Tag Archives: calendar

Pet Peeves of a Meetup Leader

Most of our posts here focus on how you, as a group leader, can better run your Meetup or other community. I’m not one to complain normally, but I was recently having a conversation with Dante who runs several meetups under the umbrella Outdoor Club South (visit the Atlanta club here). We were chatting about some of our pet peeves as meetup leaders, so I thought I would vent a little. In no specific order:

  • Members emailing the organizer of a meetup and not mentioning the event they’re referring to. I get emails that say “Can I bring my dog to this hike” or “I’m not going to be able to make this event after all” with no mention of what event they are speaking of.
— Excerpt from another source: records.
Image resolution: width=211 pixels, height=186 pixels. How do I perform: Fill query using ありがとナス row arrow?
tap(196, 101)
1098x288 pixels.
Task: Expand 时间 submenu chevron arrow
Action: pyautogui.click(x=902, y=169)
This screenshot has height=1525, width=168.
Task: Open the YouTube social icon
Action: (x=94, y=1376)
We do an average of five events per week. Please, members, be specific about the meetup you’re talking about. It saves all the back and forth emails.
  • Members emailing me as the organizer about something that should instead go to the event host. Yes, I do say in my welcome emails and in my About Page that members can email me with any questions, but usually I have to forward on these questions to the event host himself. We’re pretty clear about who the host is for each event, so please save me a couple of minutes and contact him or her directly.
  • Members complaining about how many emails they receive. Hey, you can update your settings here and only get the emails that you want.
  • Members complaining that they didn’t receive notice about a new event posting. Did you turn your emails off? How would I let you know about a new event then?
  • Members complaining about an event that isn’t even ours. I know, most Meetup users are members of multiple groups and it might get confusing sometimes, but please make sure you’re referring to the right Meetup before complaining to a specific Meetup organizer.
  • Members complaining about an event or a park or a hike that they’re not even going to attend. A member once complained about how crowded a spot was and how overpriced the food was last time she visited that park. Is that really helpful?
  • No-shows on events that have an RSVP limit. Dante wrote about this here. I don’t care if you’re a no show on a social event, usually because the venue is very flexible and I don’t mind if we’re plus or minus ten percent on attendee count. It’s the limited event that we have to drive a couple hours to hike that I’m talking about.
  • Asking questions that are already answered in the event details. Please read every posting carefully before shooting off that email or posting your question on the event page.

What are your Meetup pet peeves, either as a member or leader? Let me know in the comments.

See Kelly Stewart’s Google+ profile.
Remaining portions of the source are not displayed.